Nos últimos meses, uma série de artistas independentes decidiu deixar o Spotify em protesto contra os laços do CEO Daniel Ek com a empresa de defesa Helsing. Bandas renomadas como King Gizzard & The Lizard Wizard e Deerhoof estão entre os que se afastaram da plataforma, levantando questões éticas sobre investimentos em tecnologia militar.
A decisão de King Gizzard, que removeu seu extenso catálogo de 27 álbuns, foi anunciada em julho. Em uma declaração, a banda questionou: “Podemos pressionar esses magnatas da tecnologia a fazerem melhor?” A saída de artistas do Spotify não é nova; desde 2014, quando Taylor Swift retirou sua música, muitos têm criticado o modelo de royalties da plataforma, que favorece os artistas mais populares.

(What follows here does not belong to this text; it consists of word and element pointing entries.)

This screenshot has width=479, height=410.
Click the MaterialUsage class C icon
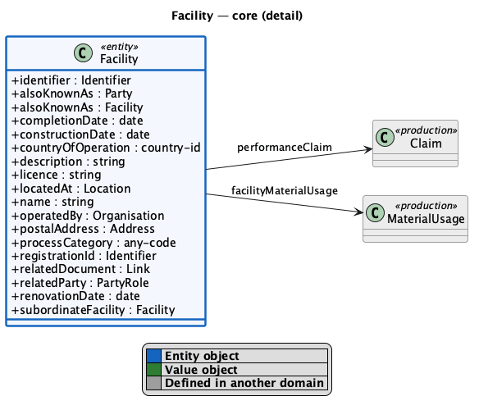[x=375, y=212]
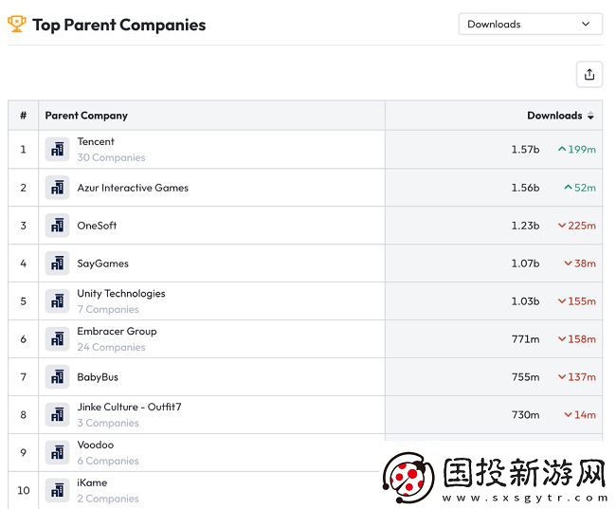Sort table by Downloads column arrow
616x509 pixels.
click(x=590, y=116)
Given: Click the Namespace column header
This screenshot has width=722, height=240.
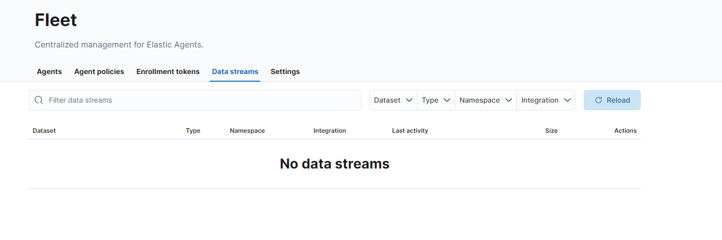Looking at the screenshot, I should (x=247, y=131).
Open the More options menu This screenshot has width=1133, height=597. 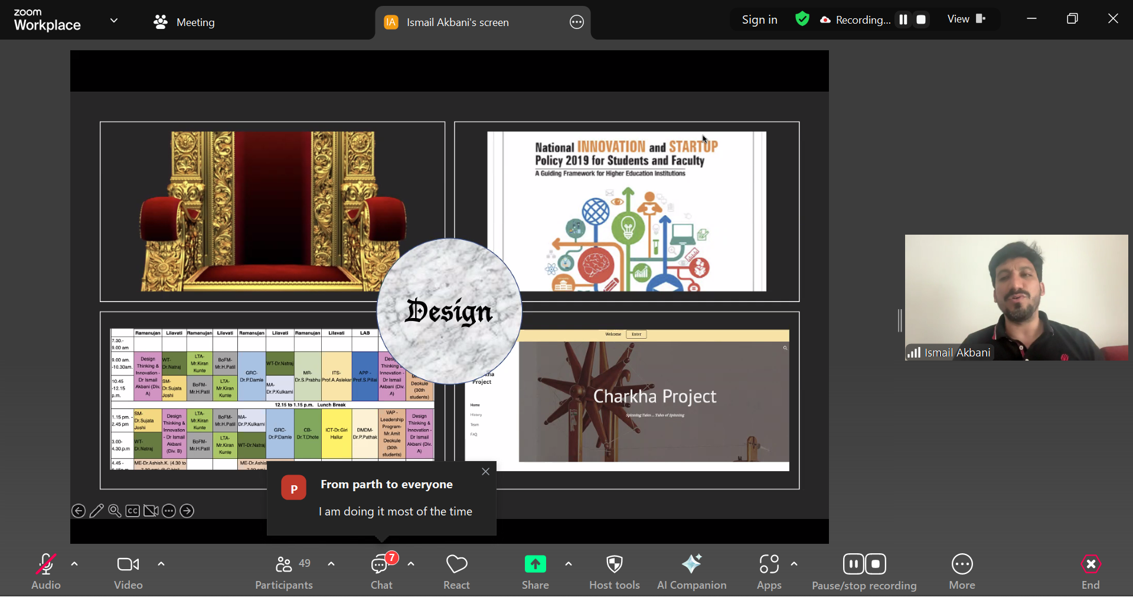tap(962, 571)
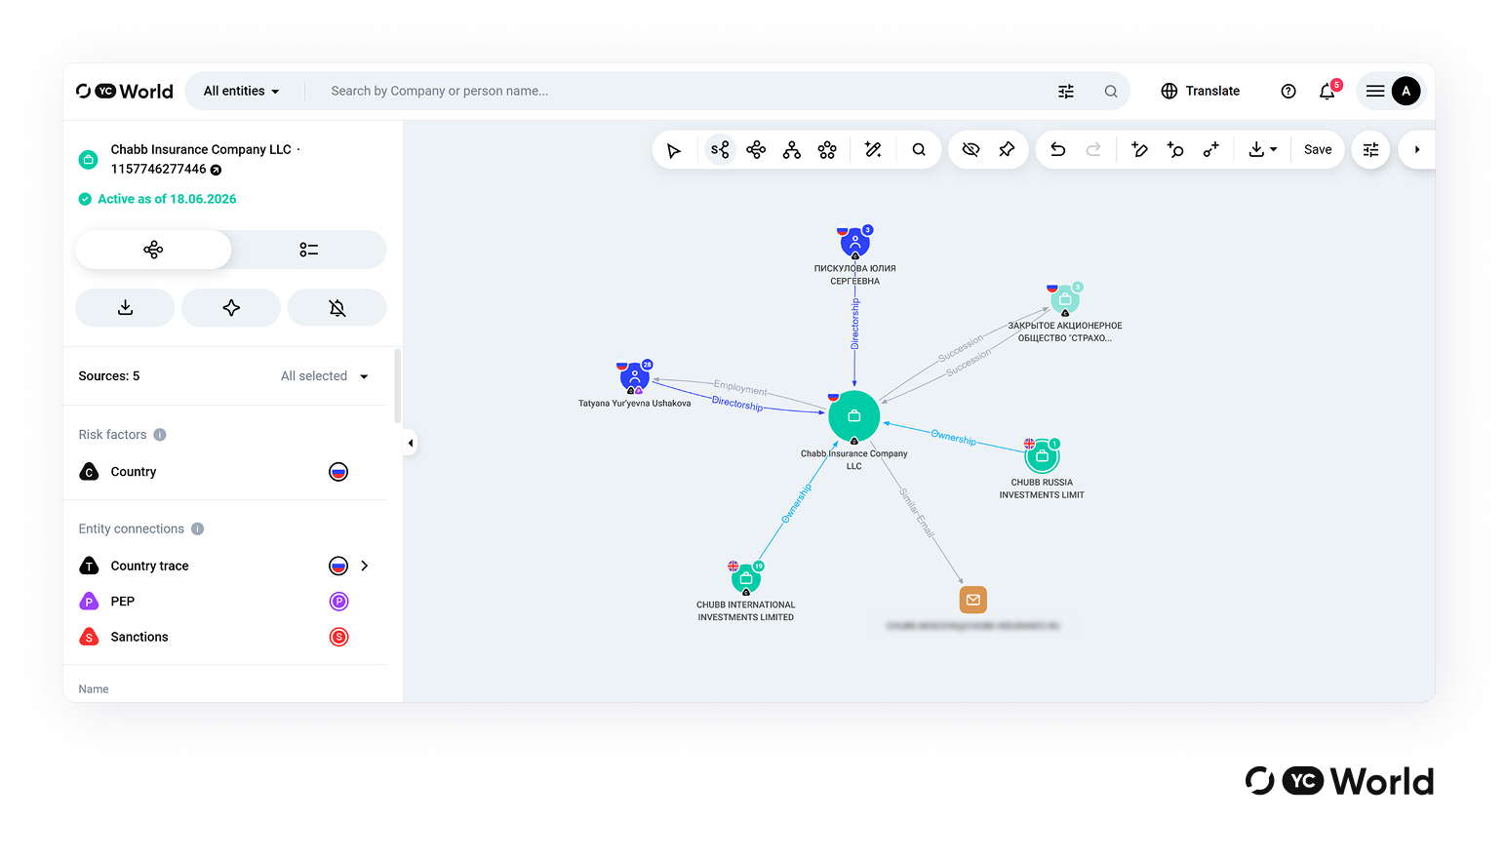The width and height of the screenshot is (1506, 859).
Task: Open the notifications bell
Action: (1327, 92)
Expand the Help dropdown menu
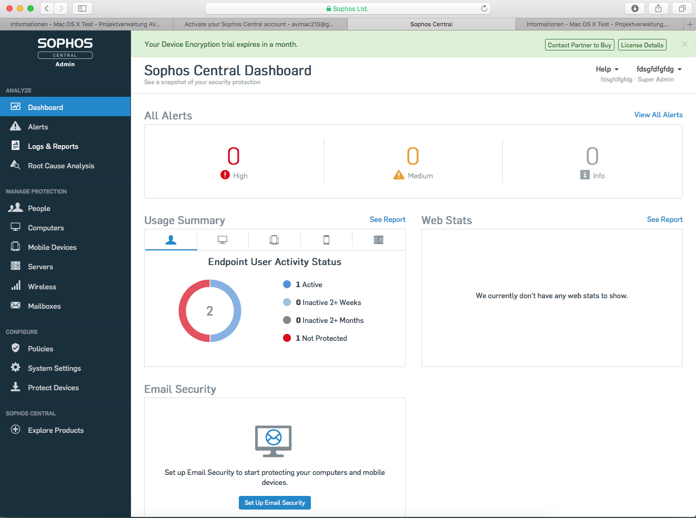Image resolution: width=696 pixels, height=518 pixels. tap(607, 69)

Recentemente, a controvérsia aumentou com a revelação de que Ek se tornou presidente da Helsing, uma empresa focada em inteligência artificial e tecnologia militar. Em resposta, artistas como Xiu Xiu e Hotline TNT também retiraram suas músicas, expressando que não desejam que suas obras sejam associadas a tecnologias que podem causar danos. “Não queremos que nosso sucesso esteja ligado a tecnologias de batalha”, afirmou Deerhoof.
Além disso, a cantora Laura Burhenn e o artista Kadhja Bonet ampliaram suas críticas, retirando suas músicas não apenas do Spotify, mas de outras plataformas de streaming, em um protesto mais amplo contra as práticas de grandes empresas de tecnologia. Burhenn destacou que não permitirá que suas canções sejam transformadas em armas.
A crescente insatisfação entre os artistas reflete uma mudança nas prioridades, onde questões éticas e políticas estão se tornando tão relevantes quanto as preocupações financeiras. A pressão sobre o Spotify pode sinalizar o início de um movimento mais amplo em busca de um modelo de streaming que respeite tanto os criadores quanto os valores éticos.